→ **PASSAGE SHOWN**
[Start of Attachment]

Common Reasons for the Denial of a Medical License
The Texas Medical Board (TMB) may deny a medical license to an applicant for various reasons. However, some of the most common reasons for license denial include:
- A history of certain criminal convictions
- Previous disciplinary actions by a medical board in another state
- Failure to meet all eligibility requirements or provide required documents or information
- Falsified information or documents in connection with a licensing application
The TMB has a great deal of discretion in denying medical license applications. Plus, many of the reasons cited under Texas law to justify the denial of a medical license are relatively vague, which gives the TMB more power to deny medical licensing in various situations. As a result, the TMB may have other grounds for denying an application other than the common reasons listed above.
For example, Tex. Occ. Code § 155.003(2) requires applicants to be of “good professional character,” which is certainly open to interpretation. Furthermore, applicants may be ineligible for licensing if they have committed any one of a lengthy list of offenses, both criminal and non-criminal. These offenses include:
- Conviction of or placement on deferred adjudication community supervision or deferred disposition for any felony or any misdemeanor involving moral turpitude
- Excessive use of alcohol or drugs
- A physical, mental, or medical condition that makes a person unable to practice medicine with reasonable skill and safety for patients
- Finding by a court to be of unsound mind
- Engagement in prohibited practices, such as false, misleading, or deceptive advertising, committing fraud or deception in taking or passing an examination, and committing unprofessional or dishonorable conduct likely to deceive or defraud the public
Challenging the Denial of Your Medical License
No matter the reason for the denial of your medical license, you always have the right to challenge the denial. Your medical license denial lawyer can guide you through the procedures necessary to determine whether the TMB acted wrongfully in denying your medical license.
Under 22 Tex. Admin. Code § 163.4, the TMB Executive Director reviews all applications for medical licenses or refers them to the Licensure Committee of the board for review. If the Executive Director determines that the applicant is ineligible for a medical license under specific grounds, the applicant can request a review of that decision by the Licensure Committee of the TMB. Applicants must request this review no later than 20 days after the date that they receive written notice of the denial.

[End of Attachment]

→ **PROVIDED INFORMATION**
[Start of Attachment]

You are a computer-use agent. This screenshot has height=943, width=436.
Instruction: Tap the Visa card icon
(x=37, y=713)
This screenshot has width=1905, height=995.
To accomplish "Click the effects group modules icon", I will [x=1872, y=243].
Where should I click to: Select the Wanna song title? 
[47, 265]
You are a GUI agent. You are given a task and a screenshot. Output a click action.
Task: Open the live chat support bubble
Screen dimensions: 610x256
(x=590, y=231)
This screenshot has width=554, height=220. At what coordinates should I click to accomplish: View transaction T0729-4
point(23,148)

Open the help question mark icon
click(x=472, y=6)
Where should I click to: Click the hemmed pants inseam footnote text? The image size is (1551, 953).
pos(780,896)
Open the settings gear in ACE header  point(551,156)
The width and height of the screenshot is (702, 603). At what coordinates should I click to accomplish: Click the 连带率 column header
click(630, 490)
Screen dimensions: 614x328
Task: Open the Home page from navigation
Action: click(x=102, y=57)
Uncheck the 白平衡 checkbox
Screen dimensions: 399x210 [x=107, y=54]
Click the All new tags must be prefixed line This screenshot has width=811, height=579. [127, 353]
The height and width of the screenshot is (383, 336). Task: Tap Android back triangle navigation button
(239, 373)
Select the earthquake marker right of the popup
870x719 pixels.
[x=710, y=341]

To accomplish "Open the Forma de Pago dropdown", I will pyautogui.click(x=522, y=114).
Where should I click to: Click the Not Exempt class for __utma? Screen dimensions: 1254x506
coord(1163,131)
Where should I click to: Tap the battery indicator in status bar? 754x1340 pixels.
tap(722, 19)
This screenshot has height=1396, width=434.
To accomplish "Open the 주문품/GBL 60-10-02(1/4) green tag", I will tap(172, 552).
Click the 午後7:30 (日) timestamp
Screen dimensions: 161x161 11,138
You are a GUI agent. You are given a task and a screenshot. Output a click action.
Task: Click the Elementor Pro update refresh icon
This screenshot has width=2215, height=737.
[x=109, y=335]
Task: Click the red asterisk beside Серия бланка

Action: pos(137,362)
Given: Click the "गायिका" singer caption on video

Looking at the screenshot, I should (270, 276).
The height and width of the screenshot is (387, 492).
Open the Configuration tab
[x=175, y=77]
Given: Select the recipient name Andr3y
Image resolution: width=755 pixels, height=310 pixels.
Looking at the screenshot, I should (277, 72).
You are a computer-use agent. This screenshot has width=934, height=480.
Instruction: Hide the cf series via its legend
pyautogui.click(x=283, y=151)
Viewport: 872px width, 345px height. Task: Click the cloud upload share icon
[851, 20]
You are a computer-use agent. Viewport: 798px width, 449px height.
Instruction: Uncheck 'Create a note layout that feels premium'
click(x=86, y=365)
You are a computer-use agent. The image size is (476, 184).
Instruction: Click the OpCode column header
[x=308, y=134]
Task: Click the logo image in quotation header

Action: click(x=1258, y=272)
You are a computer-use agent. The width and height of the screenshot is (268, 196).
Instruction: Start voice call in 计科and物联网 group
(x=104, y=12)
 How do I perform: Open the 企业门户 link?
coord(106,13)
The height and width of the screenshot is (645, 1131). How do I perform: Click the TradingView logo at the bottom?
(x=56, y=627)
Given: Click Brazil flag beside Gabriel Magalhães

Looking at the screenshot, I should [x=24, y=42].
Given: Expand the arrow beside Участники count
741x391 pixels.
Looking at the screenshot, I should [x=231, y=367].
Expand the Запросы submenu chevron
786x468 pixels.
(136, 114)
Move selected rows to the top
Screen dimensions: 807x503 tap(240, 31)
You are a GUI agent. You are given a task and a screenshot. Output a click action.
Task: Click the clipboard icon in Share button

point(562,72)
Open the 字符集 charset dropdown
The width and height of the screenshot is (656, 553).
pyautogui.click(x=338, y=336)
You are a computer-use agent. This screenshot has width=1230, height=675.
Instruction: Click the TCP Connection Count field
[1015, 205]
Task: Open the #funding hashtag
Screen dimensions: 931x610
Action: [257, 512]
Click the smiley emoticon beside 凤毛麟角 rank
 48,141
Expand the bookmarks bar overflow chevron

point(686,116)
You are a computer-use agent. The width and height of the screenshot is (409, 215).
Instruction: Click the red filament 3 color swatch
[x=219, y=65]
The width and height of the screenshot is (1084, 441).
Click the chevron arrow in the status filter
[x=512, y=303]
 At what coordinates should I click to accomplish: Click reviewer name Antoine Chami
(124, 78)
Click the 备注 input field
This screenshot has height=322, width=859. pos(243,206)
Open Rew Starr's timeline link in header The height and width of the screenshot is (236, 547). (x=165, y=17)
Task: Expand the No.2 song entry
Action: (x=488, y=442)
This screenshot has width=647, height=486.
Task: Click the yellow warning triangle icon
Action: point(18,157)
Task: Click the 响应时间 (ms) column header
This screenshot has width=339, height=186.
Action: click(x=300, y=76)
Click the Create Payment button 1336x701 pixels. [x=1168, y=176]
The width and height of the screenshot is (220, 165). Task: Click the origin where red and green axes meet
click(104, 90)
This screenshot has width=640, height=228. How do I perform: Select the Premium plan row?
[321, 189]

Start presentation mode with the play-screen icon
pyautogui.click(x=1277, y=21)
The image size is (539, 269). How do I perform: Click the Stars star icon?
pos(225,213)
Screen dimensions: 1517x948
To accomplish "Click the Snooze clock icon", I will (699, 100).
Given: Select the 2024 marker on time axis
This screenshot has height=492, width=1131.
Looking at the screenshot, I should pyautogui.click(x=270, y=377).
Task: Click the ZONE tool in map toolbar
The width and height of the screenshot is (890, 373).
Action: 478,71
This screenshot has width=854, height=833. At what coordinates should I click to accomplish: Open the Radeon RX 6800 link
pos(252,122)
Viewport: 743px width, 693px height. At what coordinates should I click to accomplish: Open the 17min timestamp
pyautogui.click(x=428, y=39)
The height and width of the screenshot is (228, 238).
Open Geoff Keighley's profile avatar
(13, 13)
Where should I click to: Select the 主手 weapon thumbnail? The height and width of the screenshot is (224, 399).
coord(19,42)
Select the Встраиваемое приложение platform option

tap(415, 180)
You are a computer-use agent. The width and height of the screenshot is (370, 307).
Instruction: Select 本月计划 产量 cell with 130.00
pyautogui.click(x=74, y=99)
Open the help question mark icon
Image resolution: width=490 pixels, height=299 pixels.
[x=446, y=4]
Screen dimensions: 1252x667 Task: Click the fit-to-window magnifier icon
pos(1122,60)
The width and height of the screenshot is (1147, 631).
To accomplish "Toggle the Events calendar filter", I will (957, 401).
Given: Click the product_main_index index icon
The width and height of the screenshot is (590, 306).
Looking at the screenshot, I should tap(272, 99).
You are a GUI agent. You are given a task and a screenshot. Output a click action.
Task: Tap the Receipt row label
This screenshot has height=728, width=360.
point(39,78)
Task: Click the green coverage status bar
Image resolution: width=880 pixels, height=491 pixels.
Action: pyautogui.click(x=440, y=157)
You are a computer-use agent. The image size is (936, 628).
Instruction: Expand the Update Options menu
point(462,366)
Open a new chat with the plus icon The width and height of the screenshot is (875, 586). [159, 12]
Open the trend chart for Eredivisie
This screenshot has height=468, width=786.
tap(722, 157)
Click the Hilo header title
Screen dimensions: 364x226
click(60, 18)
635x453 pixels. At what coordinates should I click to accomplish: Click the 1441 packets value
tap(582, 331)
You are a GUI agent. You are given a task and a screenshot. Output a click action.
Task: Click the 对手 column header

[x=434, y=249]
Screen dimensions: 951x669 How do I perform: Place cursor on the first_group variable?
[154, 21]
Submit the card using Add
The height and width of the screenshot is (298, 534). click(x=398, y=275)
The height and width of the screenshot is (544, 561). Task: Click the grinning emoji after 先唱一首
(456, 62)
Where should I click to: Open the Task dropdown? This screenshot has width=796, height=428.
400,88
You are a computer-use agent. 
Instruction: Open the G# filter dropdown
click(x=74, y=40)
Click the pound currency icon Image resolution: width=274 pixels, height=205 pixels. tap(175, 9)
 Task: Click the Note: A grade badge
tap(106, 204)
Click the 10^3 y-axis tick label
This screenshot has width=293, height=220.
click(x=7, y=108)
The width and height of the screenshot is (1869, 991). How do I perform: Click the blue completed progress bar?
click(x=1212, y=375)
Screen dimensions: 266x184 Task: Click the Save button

[End of Attachment]

→ **EXERCISE DESCRIPTION**
Write out the passage on medical license denial between "Common Reasons for the" and "reasons listed above.", inclusive. The data bear no relation to the passage on medical license denial.

→ **SOLUTION TO THE PROBLEM**
Common Reasons for the Denial of a Medical License
The Texas Medical Board (TMB) may deny a medical license to an applicant for various reasons. However, some of the most common reasons for license denial include:
- A history of certain criminal convictions
- Previous disciplinary actions by a medical board in another state
- Failure to meet all eligibility requirements or provide required documents or information
- Falsified information or documents in connection with a licensing application
The TMB has a great deal of discretion in denying medical license applications. Plus, many of the reasons cited under Texas law to justify the denial of a medical license are relatively vague, which gives the TMB more power to deny medical licensing in various situations. As a result, the TMB may have other grounds for denying an application other than the common reasons listed above.